重复造轮子没啥意义,但是手打一遍还是有收获。
import tensorflow as tf
import random
from collections import namedtuple
import math
import numpy as np
def huber_loss(y_true, y_pred, clip_delta=1.0):
'''
Huber_loss:回归loss函数,专用于DQN算法
:param y_true: 真实集
:param y_pred: 预测集
:param clip_delta: 超参数,决定平方结果随误差变化的速度
:return: loss值
'''
error = y_true - y_pred
cond = tf.keras.backend.abs(error) < clip_delta
squared_loss = 0.5 * tf.keras.backend.square(error)
linear_loss = clip_delta * (tf.keras.backend.abs(error) - 0.5 * clip_delta)
return tf.where(cond, squared_loss, linear_loss)

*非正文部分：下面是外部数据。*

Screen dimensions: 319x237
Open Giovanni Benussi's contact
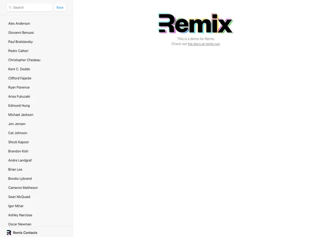[x=21, y=33]
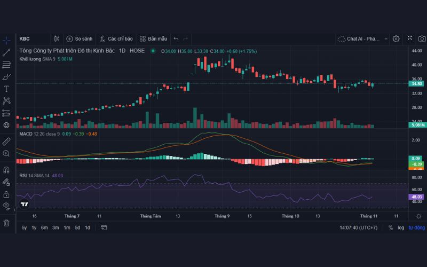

def huber_loss_mean(y_true, y_pred, clip_delta=1.0):
return tf.keras.backend.mean(huber_loss(y_true, y_pred, clip_delta))
class BasicPool(object):
def __init__(self, capacity):
'''
基于python内置环境,开辟数据池空间。理论上更快。
:param capacity: 数据池容量
'''
self.capacity = capacity
self.memory = []
self.position = 0
self.Transition = namedtuple('Transition',('state', 'action', 'next_state', 'reward'))
def push(self, *args):
'''
存入任意参数
'''
if len(self.memory) < self.capacity:
self.memory.append(None)
self.memory[self.position] = self.Transition(*args)
self.positi